M48
(うみへび座の散開星団)
解説
M48はうみへびの頭の先、いっかくじゅう座との境界付近の西の端に位置していて、冬の観察対象です。メシエが1771年に発見したものですが、メシエが記録した位置には該当する天体がなく、長い間位置不明のM天体とされてきました。その後の研究で、3.5゚南にあった散開星団NGC2548がM48であると確定されたものです。肉眼でも見える満月ほどの大きさの明るい散開星団で、双眼鏡でも楽しめます。星数は56個で、いちばん明るい星は9.7等です。
見つけ方
近くに明るい星がないので、こいぬ座のプロキオンとβ星を結び、プロキオン側に2.5倍ほどのあたりと見当をつけます。

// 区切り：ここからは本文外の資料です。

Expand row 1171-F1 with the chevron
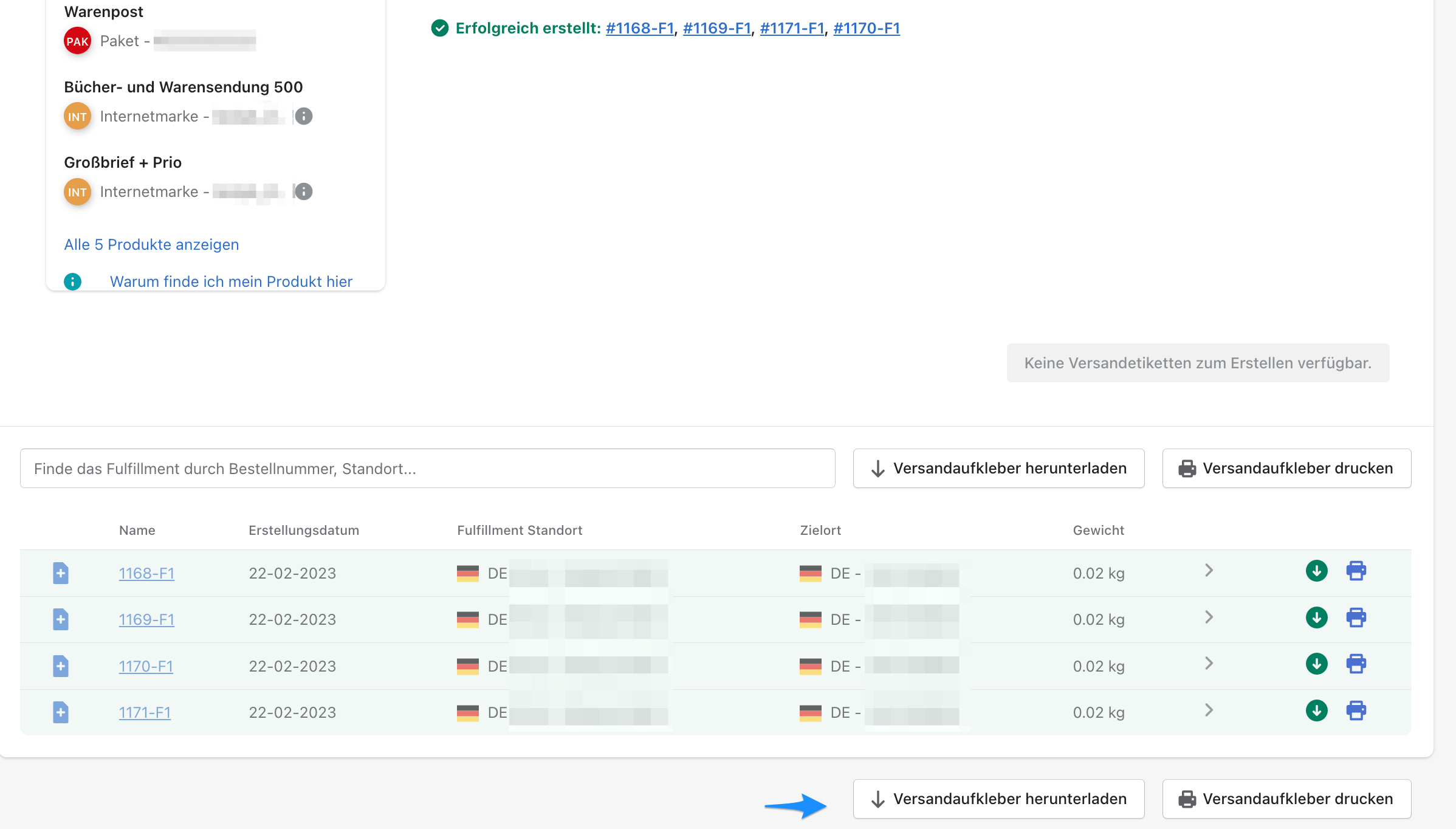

明るく肉眼でもぼんやりとした存在がわかるので、さほど苦労せずに見つけられます。すぐ近くのうみへび座C星付近に5〜6等星が数個固まっているのも目印になります。プロキオン(0.4等)からは34.5m東、11゚1'南。ファインダーでも幾つかの星が見えます。
双眼鏡
7x50の双眼鏡では、微光星がやや楕円形に集まっている姿が分かります。もう少し倍率が高いと、やや明るい3つの星が三角形の外郭を作っていることが分かるようになります。
10cm
満月ほどの大きさがありますので、低倍率の広視界型の接眼鏡を使って観察します。星団の全景が見渡せ、3つのやや明るい星が三角形の外郭を作る様子も良く分かり、その中にたくさんの微光星が見えます。
20cm
10cm同様にできるだけ低倍率で観察します。シュミットカセグレンのように低倍率を得にくい望遠鏡は、大きく広がった散開星団は苦手ですが、最近はF値の明るい短焦点タイプのものや、焦点距離を縮めるレデューサーが用意されているので、ある程度までの対応が可能です。